- _Description of the task_: Retype, word for word, every line of the records below starting at the one that contains "Select the README" and ending at the one that contains "Task: Click the green trending-up"; include both of those lines and nothing more.

- _Stored data_:
━━━
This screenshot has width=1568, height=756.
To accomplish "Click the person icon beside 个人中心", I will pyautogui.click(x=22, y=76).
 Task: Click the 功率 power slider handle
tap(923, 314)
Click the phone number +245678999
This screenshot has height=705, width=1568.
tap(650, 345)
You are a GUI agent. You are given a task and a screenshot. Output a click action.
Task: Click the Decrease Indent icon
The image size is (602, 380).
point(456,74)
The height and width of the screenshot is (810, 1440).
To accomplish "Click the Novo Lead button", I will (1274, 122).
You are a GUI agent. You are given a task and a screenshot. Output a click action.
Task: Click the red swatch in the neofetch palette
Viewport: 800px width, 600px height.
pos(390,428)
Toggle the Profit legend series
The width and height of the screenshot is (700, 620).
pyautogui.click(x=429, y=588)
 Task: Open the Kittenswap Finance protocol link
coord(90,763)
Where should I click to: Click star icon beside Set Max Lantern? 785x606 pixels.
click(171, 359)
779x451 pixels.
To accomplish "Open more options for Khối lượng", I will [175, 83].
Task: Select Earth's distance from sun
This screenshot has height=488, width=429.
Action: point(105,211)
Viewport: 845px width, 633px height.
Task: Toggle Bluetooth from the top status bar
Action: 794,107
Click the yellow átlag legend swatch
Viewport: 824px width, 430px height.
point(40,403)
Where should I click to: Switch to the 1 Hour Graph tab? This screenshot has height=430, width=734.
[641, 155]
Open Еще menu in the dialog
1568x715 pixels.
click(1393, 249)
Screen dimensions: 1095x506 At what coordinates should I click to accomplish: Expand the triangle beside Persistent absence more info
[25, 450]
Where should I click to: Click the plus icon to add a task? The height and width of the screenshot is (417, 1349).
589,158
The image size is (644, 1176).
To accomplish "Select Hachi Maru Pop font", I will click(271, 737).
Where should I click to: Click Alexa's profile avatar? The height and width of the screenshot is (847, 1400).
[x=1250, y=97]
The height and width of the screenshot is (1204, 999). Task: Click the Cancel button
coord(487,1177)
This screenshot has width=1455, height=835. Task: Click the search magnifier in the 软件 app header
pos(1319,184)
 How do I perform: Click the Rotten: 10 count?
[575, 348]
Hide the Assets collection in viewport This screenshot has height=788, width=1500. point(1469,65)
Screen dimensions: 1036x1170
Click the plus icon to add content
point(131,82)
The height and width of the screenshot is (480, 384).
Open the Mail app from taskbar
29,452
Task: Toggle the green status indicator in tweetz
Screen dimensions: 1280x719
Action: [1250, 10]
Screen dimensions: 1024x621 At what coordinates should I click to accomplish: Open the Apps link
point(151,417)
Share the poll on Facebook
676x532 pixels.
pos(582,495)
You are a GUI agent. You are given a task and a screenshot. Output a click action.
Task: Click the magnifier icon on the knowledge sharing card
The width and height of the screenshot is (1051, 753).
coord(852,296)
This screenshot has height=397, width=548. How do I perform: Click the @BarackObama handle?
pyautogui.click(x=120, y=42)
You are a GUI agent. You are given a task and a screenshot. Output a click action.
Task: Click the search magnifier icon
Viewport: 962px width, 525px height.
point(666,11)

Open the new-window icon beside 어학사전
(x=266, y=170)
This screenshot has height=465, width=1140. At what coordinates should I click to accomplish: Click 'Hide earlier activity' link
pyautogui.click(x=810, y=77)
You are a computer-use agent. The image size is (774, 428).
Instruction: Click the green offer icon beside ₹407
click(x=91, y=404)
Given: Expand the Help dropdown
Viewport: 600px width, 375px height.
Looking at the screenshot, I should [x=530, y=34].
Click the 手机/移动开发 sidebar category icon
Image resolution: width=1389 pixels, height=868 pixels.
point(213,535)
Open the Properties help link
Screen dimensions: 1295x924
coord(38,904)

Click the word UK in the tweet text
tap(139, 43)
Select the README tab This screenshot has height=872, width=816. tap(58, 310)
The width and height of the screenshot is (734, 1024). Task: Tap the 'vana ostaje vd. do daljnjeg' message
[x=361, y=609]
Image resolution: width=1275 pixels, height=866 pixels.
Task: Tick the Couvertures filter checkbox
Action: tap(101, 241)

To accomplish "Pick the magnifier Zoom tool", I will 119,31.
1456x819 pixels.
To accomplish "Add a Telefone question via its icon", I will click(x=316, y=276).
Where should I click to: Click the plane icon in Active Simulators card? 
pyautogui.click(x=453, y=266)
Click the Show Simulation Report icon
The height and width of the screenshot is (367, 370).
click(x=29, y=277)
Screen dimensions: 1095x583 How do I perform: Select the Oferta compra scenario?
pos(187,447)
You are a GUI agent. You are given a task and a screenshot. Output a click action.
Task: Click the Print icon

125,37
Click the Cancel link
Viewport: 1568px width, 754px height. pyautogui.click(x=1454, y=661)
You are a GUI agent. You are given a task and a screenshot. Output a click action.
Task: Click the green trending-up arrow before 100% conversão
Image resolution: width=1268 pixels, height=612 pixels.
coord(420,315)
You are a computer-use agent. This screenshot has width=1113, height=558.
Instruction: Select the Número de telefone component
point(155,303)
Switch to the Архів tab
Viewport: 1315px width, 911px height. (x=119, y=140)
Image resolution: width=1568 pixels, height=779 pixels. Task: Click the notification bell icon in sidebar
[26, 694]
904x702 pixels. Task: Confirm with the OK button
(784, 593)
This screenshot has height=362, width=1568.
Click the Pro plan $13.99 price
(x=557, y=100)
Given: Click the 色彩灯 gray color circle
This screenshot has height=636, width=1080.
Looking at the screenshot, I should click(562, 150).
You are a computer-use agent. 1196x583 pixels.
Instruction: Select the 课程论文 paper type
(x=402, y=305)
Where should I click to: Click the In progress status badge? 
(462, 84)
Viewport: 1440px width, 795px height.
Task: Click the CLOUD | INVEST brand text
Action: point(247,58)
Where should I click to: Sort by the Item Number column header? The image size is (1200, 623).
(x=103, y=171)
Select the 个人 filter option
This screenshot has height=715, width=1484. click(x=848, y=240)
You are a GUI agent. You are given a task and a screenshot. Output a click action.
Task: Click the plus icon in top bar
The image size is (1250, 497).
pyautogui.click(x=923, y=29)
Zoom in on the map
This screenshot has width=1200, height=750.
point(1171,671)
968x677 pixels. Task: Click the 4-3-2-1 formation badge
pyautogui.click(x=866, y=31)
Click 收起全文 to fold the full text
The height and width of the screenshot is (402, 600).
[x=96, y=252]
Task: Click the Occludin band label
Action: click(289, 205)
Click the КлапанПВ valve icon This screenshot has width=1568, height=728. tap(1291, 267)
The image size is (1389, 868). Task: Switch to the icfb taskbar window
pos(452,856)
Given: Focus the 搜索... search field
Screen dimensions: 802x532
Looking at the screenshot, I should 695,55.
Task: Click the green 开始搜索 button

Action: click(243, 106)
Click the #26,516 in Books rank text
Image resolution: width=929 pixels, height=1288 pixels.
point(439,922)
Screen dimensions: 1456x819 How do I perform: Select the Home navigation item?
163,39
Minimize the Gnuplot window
━━━
- _Exercise output_:
Select the README tab This screenshot has height=872, width=816. tap(58, 310)
The width and height of the screenshot is (734, 1024). Task: Tap the 'vana ostaje vd. do daljnjeg' message
[x=361, y=609]
Image resolution: width=1275 pixels, height=866 pixels.
Task: Tick the Couvertures filter checkbox
Action: tap(101, 241)

To accomplish "Pick the magnifier Zoom tool", I will 119,31.
1456x819 pixels.
To accomplish "Add a Telefone question via its icon", I will click(x=316, y=276).
Where should I click to: Click the plane icon in Active Simulators card? 
pyautogui.click(x=453, y=266)
Click the Show Simulation Report icon
The height and width of the screenshot is (367, 370).
click(x=29, y=277)
Screen dimensions: 1095x583 How do I perform: Select the Oferta compra scenario?
pos(187,447)
You are a GUI agent. You are given a task and a screenshot. Output a click action.
Task: Click the Print icon

125,37
Click the Cancel link
Viewport: 1568px width, 754px height. pyautogui.click(x=1454, y=661)
You are a GUI agent. You are given a task and a screenshot. Output a click action.
Task: Click the green trending-up arrow before 100% conversão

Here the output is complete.